先に《ヨハネ受難曲》の主人公はペテロであると述べたが、《マタイ受難曲》は彼をどのように扱っているのだろうか?イエスは自分に迫る死を予感して、できるものなら死を免れたいという人間的な不安、苦悶をペテロとゼベダイの二人の息子と上ったゲッセマネの園で、父(神)に表白する(MP18、マタイ伝26:36-38)(注1)。しかし、三人の弟子たちは、イエスの苦しみに気づかず、呑気に寝てしまう。イエスは、彼らを待たせて、少し離れたところで、出来れば助かりたいという迷いを含む、父への「苦悶の祈り」(MP21:3-7譜例16、マタイ伝26:39)をあげた。そのあと、弟子達のところに戻って来て、呑気に眠りこけている彼らを見てイエスは落胆し、「自分の死後の指導者として天と地の鍵を授け、教会を建てると約束した筆頭弟子のペテロに」失望する。《マタイ受難曲》(決定版、1736年)で、バッハは、イエスに「(ペテロではなく)彼らを」叱責させたのちに、もう一度、父への祈りをあげさせる(7章2節、9章4節18項を参照)。しかし、二度目の祈りでは、彼は自らの死は父なる神の意志であり避けられないと悟り、死を受け入れ、毒杯を飲む決意を「ich trinke ihn(私はそれを飲みます)」と神に告げる(MP24:11-15譜例17、マタイ伝26:42)。この場面をバッハがどのように音楽化したのかを理解するためには4つの福音書すべてを知っておく必要がある。
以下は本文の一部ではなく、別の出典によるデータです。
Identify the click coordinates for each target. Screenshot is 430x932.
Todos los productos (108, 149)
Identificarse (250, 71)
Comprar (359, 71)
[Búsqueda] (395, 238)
実は、4つの福音書のすべてが、この場面で異なる記述をしている。最初に書かれ、史実にもっとも近いとされるマルコ伝では、イエスが、出来れば助かりたいと最初の祈りをあげるまでは同じだが(マルコ伝14:36)、二度目にも同じ祈りをあげた(sprach die selbigen wort)ことになっている(同39)。ルカ伝では、同様に一度目の祈りで助かりたいという「苦悶の祈り」を神に表白するが、二度目の祈りの内容は明示されていない。しかし、「天使が現れて力づけたあとに、苦しみもだえてますます激しく祈った(und betet hefftiger)」とある(ルカ伝22:42-44)ことから、おそらく同じ祈りを続けたであろうと推察させる。しかし、ルカ伝には、他の共感福音書とは重要な違いがある。ルター訳で見ると、マタイ伝(26:40)とマルコ伝(14:37)にある、一度目の祈りのあとに、眠っていた三人の弟子を見たイエスが叱責して「ペテロに言った(und sprach zu Petro )」という記述が、ルカ伝にはない。ルカ伝では全ての祈りのあとで「彼らに言った」(und sprach zu ihnen)とあり、叱責した相手を特定しておらず弟子たち三人を平等に扱っているのである(ルカ伝22:46)。ギリシャ語正文(ネストレ=アーラント26版)だけでなく、私がチェックしたラテン語訳、独語訳、英語訳、仏語訳、露語訳、日本語訳聖書のすべてが同様であり、《マタイ受難曲》での違いはルターの誤訳から来ているではない。共感福音書の間にある重要な違いの一つであるこの場面で、バッハはマタイ伝から逸脱してルカ伝を引用して「彼らに言った」としているのである(MP24:3、譜例14)。つまり、筆頭弟子であればこそ、代表として叱るべきペテロの優位性を否定しているのである(IX-4-18.MP24:1-3参照)。一方、初めからイエスを神とするヨハネ伝は、イエスと父(神)は同一であり分離していない。したがって、死を前にしたイエスにいささかの苦悶や迷いがあり、助かりたいと神に祈ったという話にヨハネ伝はまったく触れていない。十字架上の死はイエスの戦いの勝利であるとされるので、神なるイエスに不安や苦悶があったのでは、ヨハネ教団にとっては都合が悪かったのであろう。ペテロの慟哭(JP12c)やイエスの死に際しての天変地異(JP33)を例外的にマタイ伝から《ヨハネ受難曲》に引用したにもかかわらず、《ヨハネ受難曲》の4つの稿のいずれも、イエスを人間的に描くこれらの共観福音書の劇的な記述(イエスの苦悶)を使っていない。これは、《ヨハネ受難曲》でのマタイ伝からの引用が単に劇的効果を狙ったものではないという解釈、すなわちバッハが教会への服従と追従を表明するために教会の権威を象徴するペテロをヨハネ伝が求める以上に美化したという解釈とも両立する。さらに、マルコ伝(15:34)、マタイ伝(27:46)では、イエスは十字架上で「Eli, Eli, lama asabthani?(わが神よ、わが神よ、なぜに、なぜに私を見捨てたのか?)」(譜例18注2)と、イエスの母語であるアラム語で叫ぶ(MP61a)。これは、神への恨みごととも解釈できる言葉であり、イエスが苦しみ、迷いさえ持つ歴史上に実在したヒトであり、「救い主(キリスト)」ではなくユダヤ教の一信徒であったことを強く示唆する。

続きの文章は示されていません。